→ Problem statement
Up to and including the line with "Given: Click the 'Isolate", restate the records below word for word, beginning with their first line.
### Data supplied
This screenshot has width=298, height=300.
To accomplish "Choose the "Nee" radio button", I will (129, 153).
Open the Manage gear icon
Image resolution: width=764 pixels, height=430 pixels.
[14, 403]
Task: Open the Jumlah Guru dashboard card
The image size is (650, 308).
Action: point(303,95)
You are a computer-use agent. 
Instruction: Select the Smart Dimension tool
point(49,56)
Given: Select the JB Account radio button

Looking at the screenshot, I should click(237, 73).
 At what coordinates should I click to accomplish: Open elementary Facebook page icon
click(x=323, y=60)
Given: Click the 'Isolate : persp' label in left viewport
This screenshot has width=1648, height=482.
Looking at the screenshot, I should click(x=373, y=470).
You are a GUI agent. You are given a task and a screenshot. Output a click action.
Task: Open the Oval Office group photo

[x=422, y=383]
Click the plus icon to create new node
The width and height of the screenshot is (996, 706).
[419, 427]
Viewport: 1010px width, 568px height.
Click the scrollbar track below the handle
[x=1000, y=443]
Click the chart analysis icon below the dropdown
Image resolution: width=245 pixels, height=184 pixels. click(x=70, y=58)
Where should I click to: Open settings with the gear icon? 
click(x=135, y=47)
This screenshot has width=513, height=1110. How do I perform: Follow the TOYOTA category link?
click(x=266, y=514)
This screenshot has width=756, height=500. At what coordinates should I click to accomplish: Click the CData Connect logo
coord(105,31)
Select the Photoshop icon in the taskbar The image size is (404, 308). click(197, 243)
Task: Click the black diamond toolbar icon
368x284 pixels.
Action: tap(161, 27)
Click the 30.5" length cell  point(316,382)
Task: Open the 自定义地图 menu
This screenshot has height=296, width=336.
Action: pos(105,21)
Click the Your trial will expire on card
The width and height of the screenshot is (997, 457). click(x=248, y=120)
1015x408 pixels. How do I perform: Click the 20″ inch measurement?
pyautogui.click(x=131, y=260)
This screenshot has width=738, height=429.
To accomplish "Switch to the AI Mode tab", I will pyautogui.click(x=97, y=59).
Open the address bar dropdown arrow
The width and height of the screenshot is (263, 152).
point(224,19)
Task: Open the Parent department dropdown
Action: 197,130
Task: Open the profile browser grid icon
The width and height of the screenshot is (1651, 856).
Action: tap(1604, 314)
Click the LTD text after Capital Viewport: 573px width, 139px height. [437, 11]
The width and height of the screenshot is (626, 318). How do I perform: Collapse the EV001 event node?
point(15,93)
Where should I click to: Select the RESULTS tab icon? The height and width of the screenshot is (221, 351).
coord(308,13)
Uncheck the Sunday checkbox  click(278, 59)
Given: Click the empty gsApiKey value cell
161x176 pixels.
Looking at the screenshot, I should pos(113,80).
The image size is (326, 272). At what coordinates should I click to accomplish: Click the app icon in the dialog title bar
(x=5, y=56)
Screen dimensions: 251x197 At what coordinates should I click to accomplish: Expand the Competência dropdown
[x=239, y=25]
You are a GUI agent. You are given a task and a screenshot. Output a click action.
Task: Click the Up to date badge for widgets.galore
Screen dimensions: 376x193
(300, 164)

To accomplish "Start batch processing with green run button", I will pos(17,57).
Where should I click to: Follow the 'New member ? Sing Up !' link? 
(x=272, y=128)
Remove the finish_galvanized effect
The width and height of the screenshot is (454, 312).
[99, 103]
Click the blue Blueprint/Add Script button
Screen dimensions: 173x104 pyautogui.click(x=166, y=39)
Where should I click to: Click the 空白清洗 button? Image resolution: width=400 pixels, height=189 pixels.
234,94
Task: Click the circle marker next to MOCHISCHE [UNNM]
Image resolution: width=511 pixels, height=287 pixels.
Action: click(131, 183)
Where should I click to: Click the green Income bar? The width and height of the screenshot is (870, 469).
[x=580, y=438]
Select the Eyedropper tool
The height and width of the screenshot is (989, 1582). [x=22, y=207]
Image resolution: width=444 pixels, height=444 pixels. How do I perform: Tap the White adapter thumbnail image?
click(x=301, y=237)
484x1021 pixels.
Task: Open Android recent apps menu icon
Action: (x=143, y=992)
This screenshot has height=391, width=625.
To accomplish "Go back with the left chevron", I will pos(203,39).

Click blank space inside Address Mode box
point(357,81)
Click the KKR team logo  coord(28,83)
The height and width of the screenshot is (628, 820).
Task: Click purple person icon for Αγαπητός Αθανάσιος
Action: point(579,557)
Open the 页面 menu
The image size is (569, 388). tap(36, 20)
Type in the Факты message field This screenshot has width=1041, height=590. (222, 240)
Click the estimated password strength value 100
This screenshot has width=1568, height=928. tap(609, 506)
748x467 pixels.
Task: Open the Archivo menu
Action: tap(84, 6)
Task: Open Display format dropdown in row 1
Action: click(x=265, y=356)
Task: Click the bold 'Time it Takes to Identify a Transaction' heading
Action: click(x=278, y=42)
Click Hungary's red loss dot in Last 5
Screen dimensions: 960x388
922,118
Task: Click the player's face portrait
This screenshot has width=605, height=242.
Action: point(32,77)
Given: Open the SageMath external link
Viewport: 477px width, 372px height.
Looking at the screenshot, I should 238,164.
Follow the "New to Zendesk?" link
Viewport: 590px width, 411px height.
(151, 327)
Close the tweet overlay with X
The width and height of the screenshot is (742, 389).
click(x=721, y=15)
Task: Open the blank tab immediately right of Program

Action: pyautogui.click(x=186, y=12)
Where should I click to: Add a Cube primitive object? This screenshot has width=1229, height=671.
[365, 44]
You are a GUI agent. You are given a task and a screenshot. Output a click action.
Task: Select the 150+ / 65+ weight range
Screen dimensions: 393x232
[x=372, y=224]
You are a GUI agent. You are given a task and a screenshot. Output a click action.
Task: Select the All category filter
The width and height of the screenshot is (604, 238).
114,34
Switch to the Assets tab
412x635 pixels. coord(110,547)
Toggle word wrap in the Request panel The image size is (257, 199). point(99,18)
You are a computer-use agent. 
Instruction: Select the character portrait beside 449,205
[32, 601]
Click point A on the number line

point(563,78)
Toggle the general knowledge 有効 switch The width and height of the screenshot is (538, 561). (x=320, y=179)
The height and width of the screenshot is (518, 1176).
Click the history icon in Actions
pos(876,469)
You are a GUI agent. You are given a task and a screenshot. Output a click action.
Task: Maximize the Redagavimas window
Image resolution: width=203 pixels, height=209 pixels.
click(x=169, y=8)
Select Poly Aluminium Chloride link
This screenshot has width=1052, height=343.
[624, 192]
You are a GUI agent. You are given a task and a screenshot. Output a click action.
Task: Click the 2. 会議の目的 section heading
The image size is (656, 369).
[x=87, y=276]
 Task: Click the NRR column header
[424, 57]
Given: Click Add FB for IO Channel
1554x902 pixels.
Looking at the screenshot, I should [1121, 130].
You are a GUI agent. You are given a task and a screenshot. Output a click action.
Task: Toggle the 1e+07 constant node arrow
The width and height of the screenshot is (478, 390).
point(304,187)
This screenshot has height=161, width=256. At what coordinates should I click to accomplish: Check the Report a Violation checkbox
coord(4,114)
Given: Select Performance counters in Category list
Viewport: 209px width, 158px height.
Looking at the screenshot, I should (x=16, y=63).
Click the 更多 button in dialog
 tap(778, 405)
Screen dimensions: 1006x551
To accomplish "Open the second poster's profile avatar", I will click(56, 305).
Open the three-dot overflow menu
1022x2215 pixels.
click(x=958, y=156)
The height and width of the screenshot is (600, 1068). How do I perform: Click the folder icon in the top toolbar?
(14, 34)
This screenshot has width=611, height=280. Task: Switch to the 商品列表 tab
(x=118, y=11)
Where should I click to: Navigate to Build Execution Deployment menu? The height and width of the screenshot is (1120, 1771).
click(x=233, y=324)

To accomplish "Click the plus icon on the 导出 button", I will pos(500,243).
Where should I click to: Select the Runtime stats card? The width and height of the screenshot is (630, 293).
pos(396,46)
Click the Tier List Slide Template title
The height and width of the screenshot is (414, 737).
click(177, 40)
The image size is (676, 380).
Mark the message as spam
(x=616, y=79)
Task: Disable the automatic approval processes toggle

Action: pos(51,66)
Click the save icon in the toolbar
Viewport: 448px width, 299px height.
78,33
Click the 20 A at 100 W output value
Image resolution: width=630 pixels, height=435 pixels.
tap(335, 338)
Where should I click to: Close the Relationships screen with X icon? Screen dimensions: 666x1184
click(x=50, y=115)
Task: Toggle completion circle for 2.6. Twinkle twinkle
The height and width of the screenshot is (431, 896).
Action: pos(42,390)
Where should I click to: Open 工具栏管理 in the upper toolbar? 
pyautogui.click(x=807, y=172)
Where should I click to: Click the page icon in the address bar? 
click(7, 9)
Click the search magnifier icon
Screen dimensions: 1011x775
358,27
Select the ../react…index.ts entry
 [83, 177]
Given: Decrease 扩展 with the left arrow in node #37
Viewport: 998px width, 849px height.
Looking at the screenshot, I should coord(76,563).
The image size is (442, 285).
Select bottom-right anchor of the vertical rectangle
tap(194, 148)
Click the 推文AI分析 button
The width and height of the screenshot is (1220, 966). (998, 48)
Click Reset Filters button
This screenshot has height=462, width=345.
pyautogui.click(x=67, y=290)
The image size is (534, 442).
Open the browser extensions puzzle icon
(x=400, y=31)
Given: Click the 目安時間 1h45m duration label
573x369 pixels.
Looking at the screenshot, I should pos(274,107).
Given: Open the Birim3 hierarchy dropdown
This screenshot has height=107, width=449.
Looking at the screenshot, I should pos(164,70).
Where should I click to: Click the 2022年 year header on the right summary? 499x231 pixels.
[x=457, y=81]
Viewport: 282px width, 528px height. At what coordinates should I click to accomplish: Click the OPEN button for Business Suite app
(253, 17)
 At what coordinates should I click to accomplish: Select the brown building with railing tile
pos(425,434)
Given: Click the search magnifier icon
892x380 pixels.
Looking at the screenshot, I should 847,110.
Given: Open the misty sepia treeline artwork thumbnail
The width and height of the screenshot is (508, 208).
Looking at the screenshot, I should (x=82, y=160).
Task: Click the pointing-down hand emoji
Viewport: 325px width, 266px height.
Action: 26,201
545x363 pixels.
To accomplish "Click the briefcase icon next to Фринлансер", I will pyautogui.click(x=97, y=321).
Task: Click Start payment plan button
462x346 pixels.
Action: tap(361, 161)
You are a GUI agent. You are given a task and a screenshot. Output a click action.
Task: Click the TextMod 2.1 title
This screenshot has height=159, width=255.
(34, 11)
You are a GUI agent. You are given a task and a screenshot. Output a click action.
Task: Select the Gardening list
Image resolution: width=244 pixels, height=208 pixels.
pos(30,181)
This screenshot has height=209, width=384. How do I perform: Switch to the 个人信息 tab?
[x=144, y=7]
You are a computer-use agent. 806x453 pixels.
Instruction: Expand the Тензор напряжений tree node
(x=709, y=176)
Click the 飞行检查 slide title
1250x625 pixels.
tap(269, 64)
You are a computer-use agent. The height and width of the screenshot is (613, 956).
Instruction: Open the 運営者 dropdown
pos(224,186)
######
→ Response box
This screenshot has width=298, height=300.
To accomplish "Choose the "Nee" radio button", I will (129, 153).
Open the Manage gear icon
Image resolution: width=764 pixels, height=430 pixels.
[14, 403]
Task: Open the Jumlah Guru dashboard card
The image size is (650, 308).
Action: point(303,95)
You are a computer-use agent. 
Instruction: Select the Smart Dimension tool
point(49,56)
Given: Select the JB Account radio button

Looking at the screenshot, I should click(237, 73).
 At what coordinates should I click to accomplish: Open elementary Facebook page icon
click(x=323, y=60)
Given: Click the 'Isolate : persp' label in left viewport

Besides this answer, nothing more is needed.